A WNBA Finals pitting the Las Vegas Aces and the Sky would have all the ingredients of a hardwood classic, starting with the two franchises’ recent and very similar ascension.
In the 2018 season, the Aces (9th) and Sky (10th) were on the outside looking into the eight-team playoff field. The following year, they both earned a berth.
When they met that year in a second-round, single-elimination game, the Aces eliminated the Sky before losing to the Washington Mystics in the semifinals.
The Sky (21-7) and Aces (20-8) are separated by one spot in the standings for the third time in five years, but as the defending champions, the Sky get to look on while the Aces try to play catch-up.

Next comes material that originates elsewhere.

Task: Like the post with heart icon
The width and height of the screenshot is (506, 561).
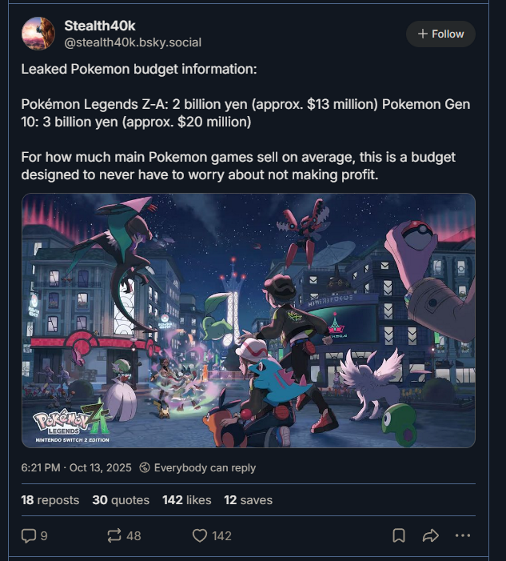Action: point(200,536)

“We’re competitors,” the Aces’ Kelsey Plum said before scoring 24 points in the Aces’ Commissioner’s Cup championship win Tuesday at Wintrust Arena. “We understand if you want to get where they are you have to beat them.”
The 93-83 loss was the Sky’s first back-to-back loss of the season. While it didn’t count against the Sky’s regular-season record, the exhibition game came with a higher cash bonus than the WNBA Finals. Each player on the Aces took home $30,000, while Sky players earned $10,000 each. The Finals winners take home just over $11,000 each.
History is not in favor of the Sky as they pursue their second consecutive WNBA title. No team has accomplished that feat in 20 years. While general manager/coach James Wade only strengthened his 2021 championship roster with the additions of Emma Meesseman, Rebekah Gardner, Julie Allemand and Li Yueru, he wants his team to perceive themselves as unevenly matched when it comes to facing opponents.
“We’re going to conquer [things] unevenly,” Wade said after the loss Tuesday. “And at the end of the day, we’ll be left standing.”
Becky Hammon’s Aces squad is 2-1 against the Sky in 2022, and the teams have one more regular-season meeting on August 11.
In their first matchup, neither team shot the ball particularly well, and the Sky still were piecing together their roster. The following two meetings, which they split, have been better representations of how these two teams can play each other. Each time, the Aces have sent the Sky tumbling back onto their heels in the first quarter. On Tuesday, the Sky didn’t have enough offensive firepower, going 6-for-30 from three-point range and shooting 40% from the field.
The Sky leads the league in field-goal percentage, shooting 47.6%.
There are still three more weeks in the regular season. While both teams have clinched their place in the playoffs, the Storm, Mystics and Connecticut Sun all are equipped to challenge both teams for a berth in the Finals.
The WNBA did away with single-elimination games and byes ahead of the 2022 season. One significant question when considering whether it will be the Aces who thwart the Sky’s back-to-back championship hopes is do they have the depth to compete with Wade’s team in a series?
If Tuesday proved anything, it’s that depth won’t matter if the Sky can’t adjust quicker to the Aces’ defensive schemes.
“I’d hope down the stretch in August we’re able to adjust in the game,” Candace Parker said. “But we’re going to go back to the drawing board.”